Fund industry executives at the Association of Super Funds of Australia conference in Brisbane have called on the super fund industry to start to consider more alternative asset investments than just traditional alternative assets in their portfolios.
QIC Strategy head of alternative investments James Dick said that investing in normal alternatives would not stave off the risks of gross domestic product growth (GDP) and interest rates, which affect every asset class.
"The core risks that we have in our portfolios, which are equities and bonds, always come down to the same kind of economic risks: GDP and interest rates. We find it's really, really hard to diversify away from those two risks," Dick said.
More intense investment in gold, using options to profit from market volatility, reinsurance, and investing in the trade in used aircraft parts were suggested as real alternative assets that would not suffer as equities traded badly.

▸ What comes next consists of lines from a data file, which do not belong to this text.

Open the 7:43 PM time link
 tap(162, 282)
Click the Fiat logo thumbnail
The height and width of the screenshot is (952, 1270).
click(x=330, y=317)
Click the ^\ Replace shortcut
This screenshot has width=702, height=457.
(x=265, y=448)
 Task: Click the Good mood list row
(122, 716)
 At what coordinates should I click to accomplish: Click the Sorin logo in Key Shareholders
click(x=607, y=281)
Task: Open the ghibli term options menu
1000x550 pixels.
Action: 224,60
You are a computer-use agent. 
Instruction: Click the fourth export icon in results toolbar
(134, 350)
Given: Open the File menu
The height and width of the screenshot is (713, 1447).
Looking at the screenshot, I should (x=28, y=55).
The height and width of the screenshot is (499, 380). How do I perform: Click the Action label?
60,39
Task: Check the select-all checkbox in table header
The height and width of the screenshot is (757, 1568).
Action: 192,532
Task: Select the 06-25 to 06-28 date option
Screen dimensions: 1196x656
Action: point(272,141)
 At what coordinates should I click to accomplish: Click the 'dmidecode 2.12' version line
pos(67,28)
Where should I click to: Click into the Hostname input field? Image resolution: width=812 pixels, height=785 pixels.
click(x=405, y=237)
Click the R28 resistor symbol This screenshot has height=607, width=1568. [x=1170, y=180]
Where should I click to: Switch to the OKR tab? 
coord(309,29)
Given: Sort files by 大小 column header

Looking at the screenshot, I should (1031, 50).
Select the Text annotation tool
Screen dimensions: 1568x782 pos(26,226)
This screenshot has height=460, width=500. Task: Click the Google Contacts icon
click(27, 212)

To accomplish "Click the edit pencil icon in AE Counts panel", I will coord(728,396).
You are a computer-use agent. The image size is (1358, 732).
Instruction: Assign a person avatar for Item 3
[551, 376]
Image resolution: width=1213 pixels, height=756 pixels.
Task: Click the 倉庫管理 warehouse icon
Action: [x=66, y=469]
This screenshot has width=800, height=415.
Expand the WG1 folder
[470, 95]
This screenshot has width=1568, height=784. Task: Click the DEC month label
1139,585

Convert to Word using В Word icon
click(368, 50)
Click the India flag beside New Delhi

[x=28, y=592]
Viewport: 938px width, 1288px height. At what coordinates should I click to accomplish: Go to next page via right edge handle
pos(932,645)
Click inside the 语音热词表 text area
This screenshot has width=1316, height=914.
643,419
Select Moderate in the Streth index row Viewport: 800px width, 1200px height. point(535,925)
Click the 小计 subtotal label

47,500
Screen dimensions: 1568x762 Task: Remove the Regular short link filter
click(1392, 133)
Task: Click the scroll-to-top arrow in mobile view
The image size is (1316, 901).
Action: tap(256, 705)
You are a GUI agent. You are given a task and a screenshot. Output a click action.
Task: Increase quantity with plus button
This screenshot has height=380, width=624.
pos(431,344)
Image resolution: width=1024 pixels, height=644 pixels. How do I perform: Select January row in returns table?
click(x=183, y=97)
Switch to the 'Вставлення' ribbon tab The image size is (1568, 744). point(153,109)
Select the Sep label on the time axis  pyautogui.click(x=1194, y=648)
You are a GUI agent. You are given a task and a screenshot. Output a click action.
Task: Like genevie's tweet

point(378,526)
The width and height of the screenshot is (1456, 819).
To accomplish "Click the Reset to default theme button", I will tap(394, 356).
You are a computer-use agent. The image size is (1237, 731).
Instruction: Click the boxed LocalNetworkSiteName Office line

Super funds could use options in such a way that would not be ruinously expensive for investors, to change a future distribution, according to Triple 3 Partners chief investment officer and executive director Simon Ho.
"It's a tragedy that institutional investors in Australia use options so little," Ho said.
There is an 80 per cent chance that volatility will go up when the S&P goes down, and options could take advantage of that causal relationship, Ho said.
Investors should also invest more heavily in gold, which had intrinsic value and is liquid and uncorrelated to other asset classes, according to the managing partner of Baker Steel Capital Managers David Baker.
It performs well in both an inflationary and a deflationary environment, Baker said.